Your goal - For this exercise, write out exactly the lines from the line containing "Screen dimensions: 648x488" through the last line of the records, and no other lines.

Stored items

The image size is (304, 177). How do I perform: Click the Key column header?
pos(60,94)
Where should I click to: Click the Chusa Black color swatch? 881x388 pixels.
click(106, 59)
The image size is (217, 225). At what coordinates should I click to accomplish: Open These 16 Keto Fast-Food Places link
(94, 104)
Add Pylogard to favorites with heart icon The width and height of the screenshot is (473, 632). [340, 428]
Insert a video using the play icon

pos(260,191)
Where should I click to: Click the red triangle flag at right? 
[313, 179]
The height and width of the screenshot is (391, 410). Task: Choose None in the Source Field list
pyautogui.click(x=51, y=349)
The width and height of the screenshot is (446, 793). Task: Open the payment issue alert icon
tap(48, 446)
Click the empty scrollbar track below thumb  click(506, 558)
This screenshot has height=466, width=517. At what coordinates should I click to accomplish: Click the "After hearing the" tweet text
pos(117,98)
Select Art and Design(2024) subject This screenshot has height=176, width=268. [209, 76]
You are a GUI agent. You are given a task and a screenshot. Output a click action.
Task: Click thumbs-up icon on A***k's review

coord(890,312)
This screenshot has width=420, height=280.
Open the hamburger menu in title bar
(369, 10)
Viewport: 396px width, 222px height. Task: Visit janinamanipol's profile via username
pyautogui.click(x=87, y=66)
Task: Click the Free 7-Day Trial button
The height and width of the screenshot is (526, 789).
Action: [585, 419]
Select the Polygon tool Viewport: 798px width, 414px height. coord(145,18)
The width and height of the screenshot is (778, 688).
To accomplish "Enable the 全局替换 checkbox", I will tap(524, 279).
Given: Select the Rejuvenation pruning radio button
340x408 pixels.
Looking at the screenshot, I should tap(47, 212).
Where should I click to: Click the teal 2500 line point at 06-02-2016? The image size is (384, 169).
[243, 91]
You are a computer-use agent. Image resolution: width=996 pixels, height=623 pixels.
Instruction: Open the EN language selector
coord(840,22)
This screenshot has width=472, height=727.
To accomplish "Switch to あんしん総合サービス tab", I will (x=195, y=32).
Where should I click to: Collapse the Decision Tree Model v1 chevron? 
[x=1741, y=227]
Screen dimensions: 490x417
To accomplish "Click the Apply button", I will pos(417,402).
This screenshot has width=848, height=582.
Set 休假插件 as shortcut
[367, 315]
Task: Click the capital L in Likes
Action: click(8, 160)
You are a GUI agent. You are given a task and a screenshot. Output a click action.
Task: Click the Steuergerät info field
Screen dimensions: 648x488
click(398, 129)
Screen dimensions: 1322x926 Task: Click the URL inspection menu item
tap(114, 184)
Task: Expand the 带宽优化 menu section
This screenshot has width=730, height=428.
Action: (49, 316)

Answer to the exercise -
Screen dimensions: 648x488
click(398, 129)
Screen dimensions: 1322x926 Task: Click the URL inspection menu item
tap(114, 184)
Task: Expand the 带宽优化 menu section
This screenshot has width=730, height=428.
Action: (49, 316)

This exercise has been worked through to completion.